Extracted records
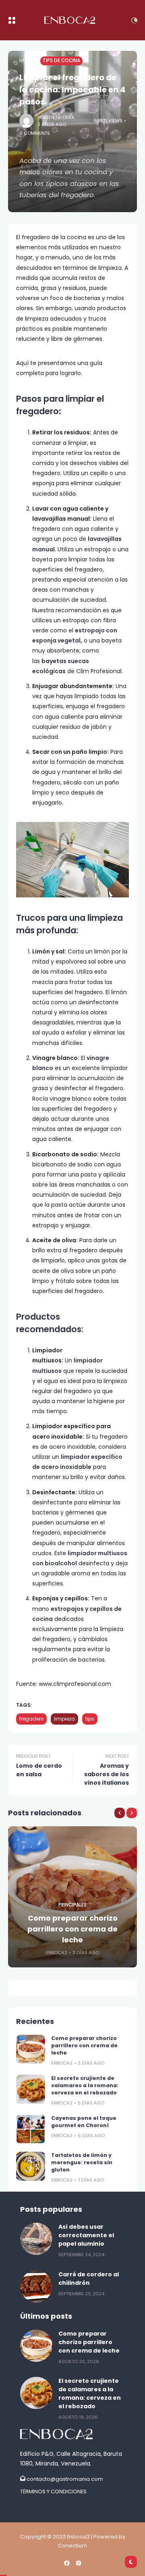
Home (26, 60)
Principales (72, 1905)
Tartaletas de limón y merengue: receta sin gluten (81, 2162)
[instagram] (78, 2563)
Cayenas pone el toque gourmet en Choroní (83, 2122)
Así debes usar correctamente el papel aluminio (86, 2235)
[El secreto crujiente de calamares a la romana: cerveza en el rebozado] (30, 2089)
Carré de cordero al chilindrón (88, 2278)
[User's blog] (72, 2434)
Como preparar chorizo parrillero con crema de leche (72, 1929)
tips (89, 1719)
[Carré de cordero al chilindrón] (36, 2286)
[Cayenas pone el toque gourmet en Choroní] (30, 2129)
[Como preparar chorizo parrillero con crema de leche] (30, 2049)
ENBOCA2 (56, 1952)
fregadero (31, 1719)
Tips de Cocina (61, 60)
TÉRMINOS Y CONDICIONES (53, 2491)
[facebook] (67, 2563)
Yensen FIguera (56, 117)
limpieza (64, 1719)
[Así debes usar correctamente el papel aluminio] (36, 2239)
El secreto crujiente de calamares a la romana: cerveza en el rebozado (84, 2085)
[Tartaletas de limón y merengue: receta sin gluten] (30, 2166)
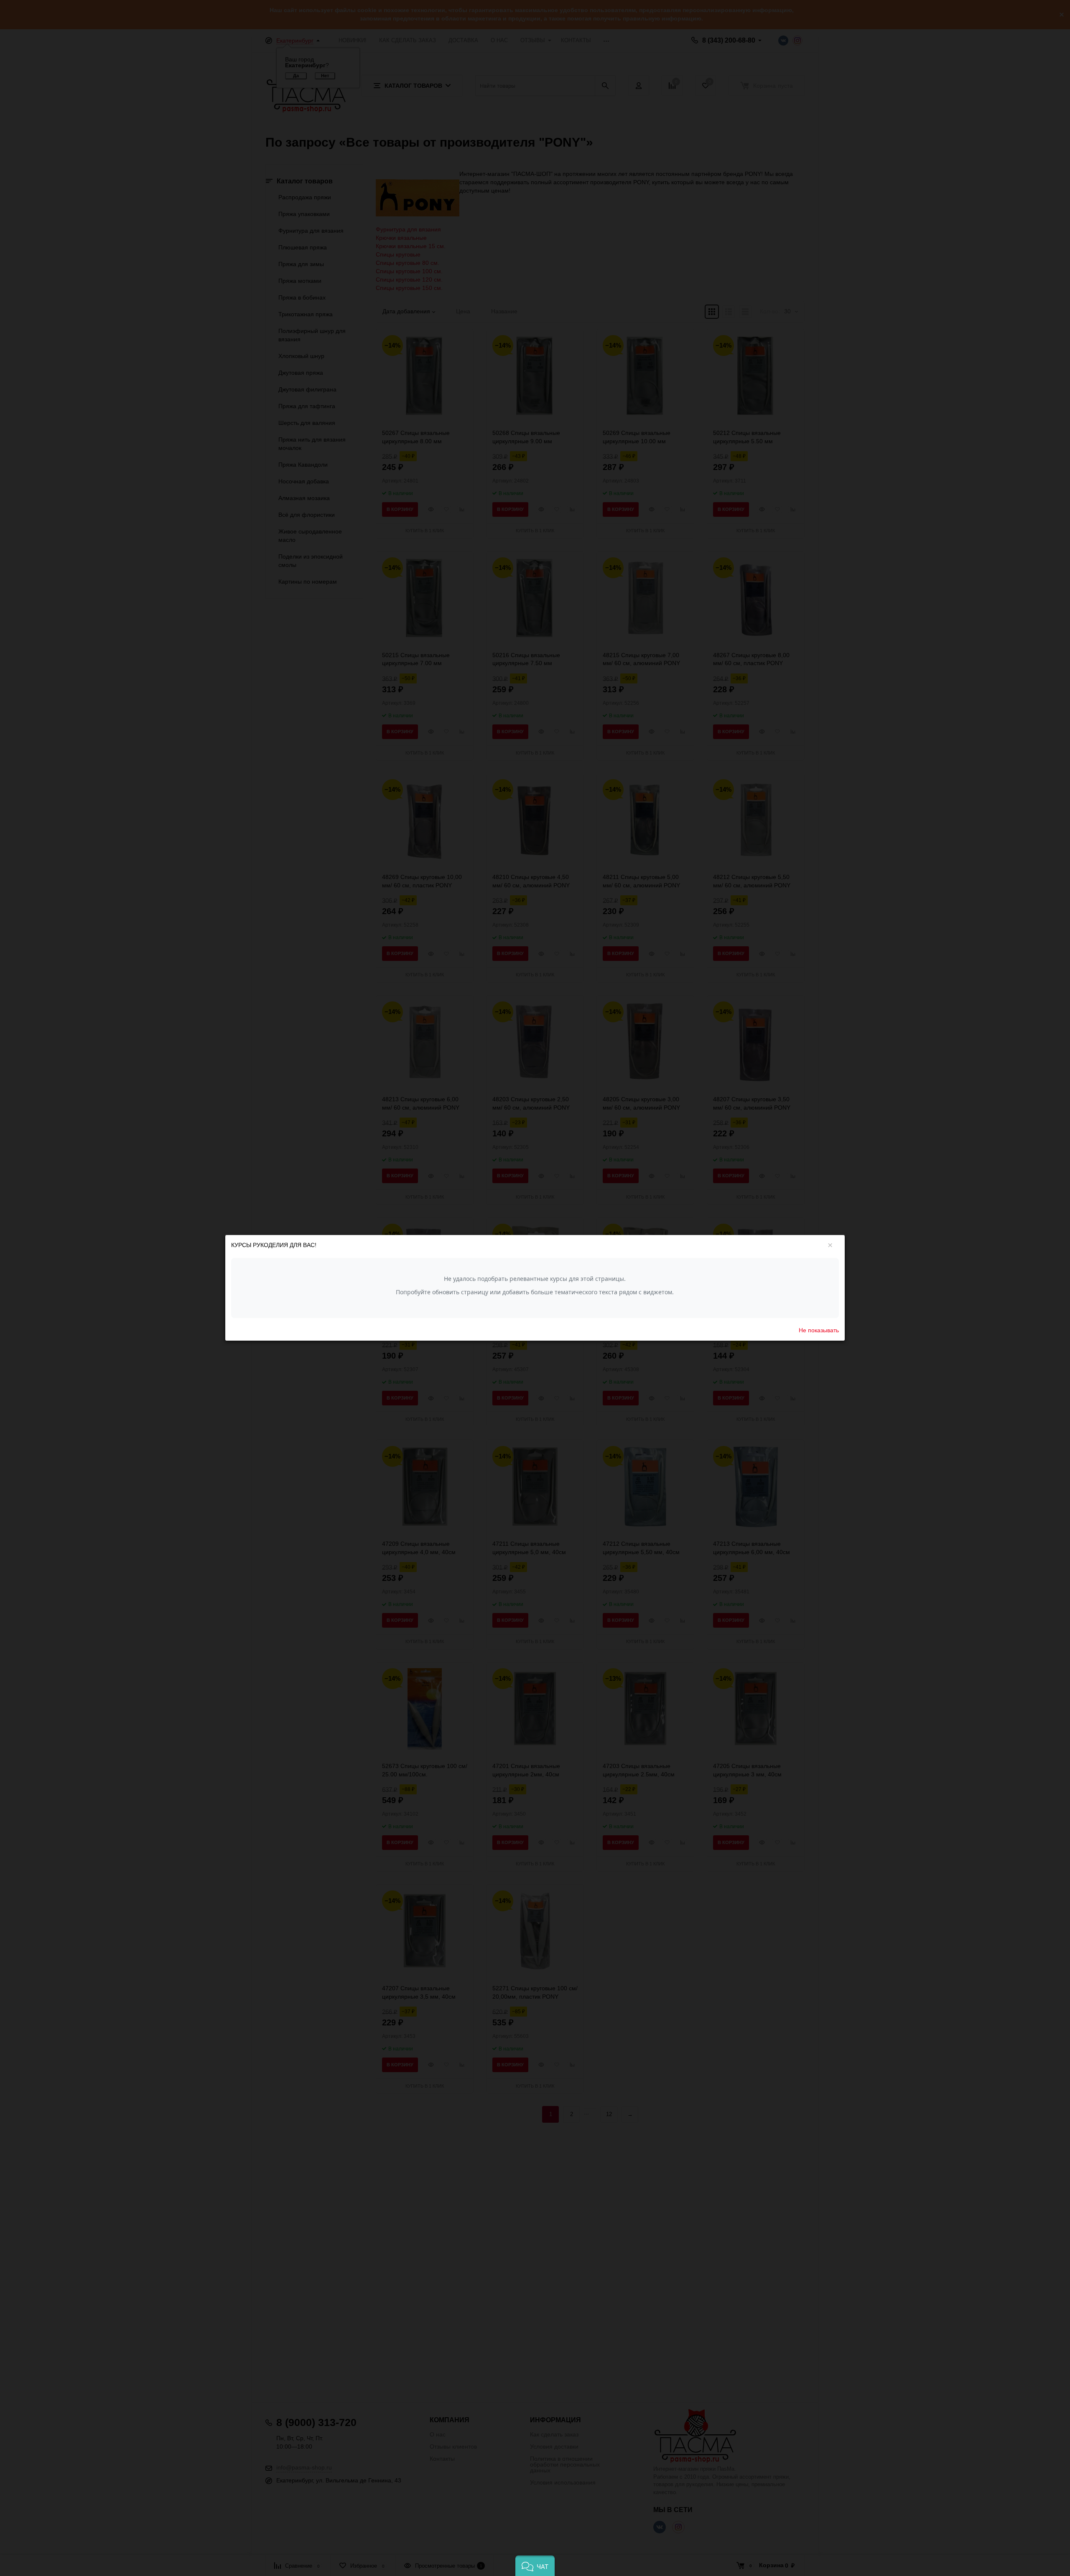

# Work instruction
Word for word, reproduce all the data, but not the pictures.

# Answer area
Home (26, 60)
Principales (72, 1905)
Tartaletas de limón y merengue: receta sin gluten (81, 2162)
[instagram] (78, 2563)
Cayenas pone el toque gourmet en Choroní (83, 2122)
Así debes usar correctamente el papel aluminio (86, 2235)
[El secreto crujiente de calamares a la romana: cerveza en el rebozado] (30, 2089)
Carré de cordero al chilindrón (88, 2278)
[User's blog] (72, 2434)
Como preparar chorizo parrillero con crema de leche (72, 1929)
tips (89, 1719)
[Carré de cordero al chilindrón] (36, 2286)
[Cayenas pone el toque gourmet en Choroní] (30, 2129)
[Como preparar chorizo parrillero con crema de leche] (30, 2049)
ENBOCA2 (56, 1952)
fregadero (31, 1719)
Tips de Cocina (61, 60)
TÉRMINOS Y CONDICIONES (53, 2491)
[facebook] (67, 2563)
Yensen FIguera (56, 117)
limpieza (64, 1719)
[Así debes usar correctamente el papel aluminio] (36, 2239)
El secreto crujiente de calamares a la romana: cerveza en el rebozado (84, 2085)
[Tartaletas de limón y merengue: receta sin gluten] (30, 2166)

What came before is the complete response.